Clues as to how LMO1 affected neuroblastoma metastatic behavior were provided by RNA sequencing of BE2C cells expressing LMO1 or the control vector. Gene set enrichment assays showed significant enrichment of a gene signature encoding “matrisome-associated proteins,” consisting of structural extracellular matrix (ECM) proteins and ECM-associated enzymes, as well as gene signatures for “ECM regulators” and “integrins” in LMO1-expressing BE2C cells. Among the upregulated ECM-associated genes, the lysyl oxidase (LOX) family encodes enzymes known to promote metastasis (Kagan and Li, 2003; Erler et al., 2006). The authors treated the LMO1-overex-pressing BE2C cells with a LOX inhibitor, β-aminopropionitrile (BAPN), and found that BAPN reduced the in vitro migratory and invasiveness of LMO1-expressing cells while having little effect on the vector-control cells. These results suggest that members of the LOX family are critical downstream targets of LMO1 that mediate LMO1 function in neuroblastoma metastasis (Figure 1B).
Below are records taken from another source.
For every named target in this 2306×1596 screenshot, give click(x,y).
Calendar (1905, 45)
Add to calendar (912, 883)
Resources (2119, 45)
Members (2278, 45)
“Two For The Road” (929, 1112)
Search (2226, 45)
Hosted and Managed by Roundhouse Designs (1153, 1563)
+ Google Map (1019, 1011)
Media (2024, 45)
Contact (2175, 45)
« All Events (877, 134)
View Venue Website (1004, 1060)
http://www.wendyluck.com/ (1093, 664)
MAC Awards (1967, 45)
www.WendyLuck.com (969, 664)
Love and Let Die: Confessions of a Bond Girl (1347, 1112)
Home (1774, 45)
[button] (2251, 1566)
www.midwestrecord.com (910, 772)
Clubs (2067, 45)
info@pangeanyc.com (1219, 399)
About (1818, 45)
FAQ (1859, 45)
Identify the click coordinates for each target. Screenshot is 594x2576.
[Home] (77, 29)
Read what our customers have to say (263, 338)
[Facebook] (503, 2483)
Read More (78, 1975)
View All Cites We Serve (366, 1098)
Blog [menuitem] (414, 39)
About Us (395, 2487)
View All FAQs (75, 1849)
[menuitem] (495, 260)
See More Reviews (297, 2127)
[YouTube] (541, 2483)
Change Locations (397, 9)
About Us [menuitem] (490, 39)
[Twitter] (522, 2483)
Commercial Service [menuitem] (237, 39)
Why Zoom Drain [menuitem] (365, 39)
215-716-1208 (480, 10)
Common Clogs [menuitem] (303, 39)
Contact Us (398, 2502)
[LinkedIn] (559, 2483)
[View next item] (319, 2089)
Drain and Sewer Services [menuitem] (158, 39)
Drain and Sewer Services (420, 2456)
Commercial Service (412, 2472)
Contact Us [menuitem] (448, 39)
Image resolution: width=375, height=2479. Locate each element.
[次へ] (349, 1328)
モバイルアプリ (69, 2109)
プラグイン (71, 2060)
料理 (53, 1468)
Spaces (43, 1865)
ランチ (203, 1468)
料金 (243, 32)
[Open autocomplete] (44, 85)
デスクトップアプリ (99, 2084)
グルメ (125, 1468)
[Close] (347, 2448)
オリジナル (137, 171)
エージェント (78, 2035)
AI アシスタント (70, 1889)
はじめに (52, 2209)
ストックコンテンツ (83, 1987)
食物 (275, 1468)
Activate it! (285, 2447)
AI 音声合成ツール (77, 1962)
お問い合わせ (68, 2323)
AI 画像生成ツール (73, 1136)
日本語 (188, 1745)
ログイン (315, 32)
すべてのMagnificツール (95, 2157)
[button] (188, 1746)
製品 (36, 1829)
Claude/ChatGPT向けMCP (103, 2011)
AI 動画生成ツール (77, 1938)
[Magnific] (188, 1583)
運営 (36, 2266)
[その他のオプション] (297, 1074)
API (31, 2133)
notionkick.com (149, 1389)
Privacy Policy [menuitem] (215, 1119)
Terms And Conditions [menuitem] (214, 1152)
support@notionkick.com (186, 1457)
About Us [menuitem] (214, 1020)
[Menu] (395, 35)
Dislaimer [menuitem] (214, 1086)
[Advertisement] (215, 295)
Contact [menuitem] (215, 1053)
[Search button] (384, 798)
In this study, Zhu et al. provide a compelling link as to how a risk allele contributes to NB development and progression. Importantly, they discover that LMO1 induces metastatic neuroblastoma to sites in LMO1;MYCN transgenic fish that are in part analogous to sites in neuroblastoma patients. This MYCN;LMO1 zebrafish neuroblastoma model not only enhances our understanding of how developmental alterations lead to neuroblastoma initiation and metastasis but will also be an important model for determining critical genes involved in metastatic disease and for using unbiased screens to identify drugs that target metastatic neuroblastoma.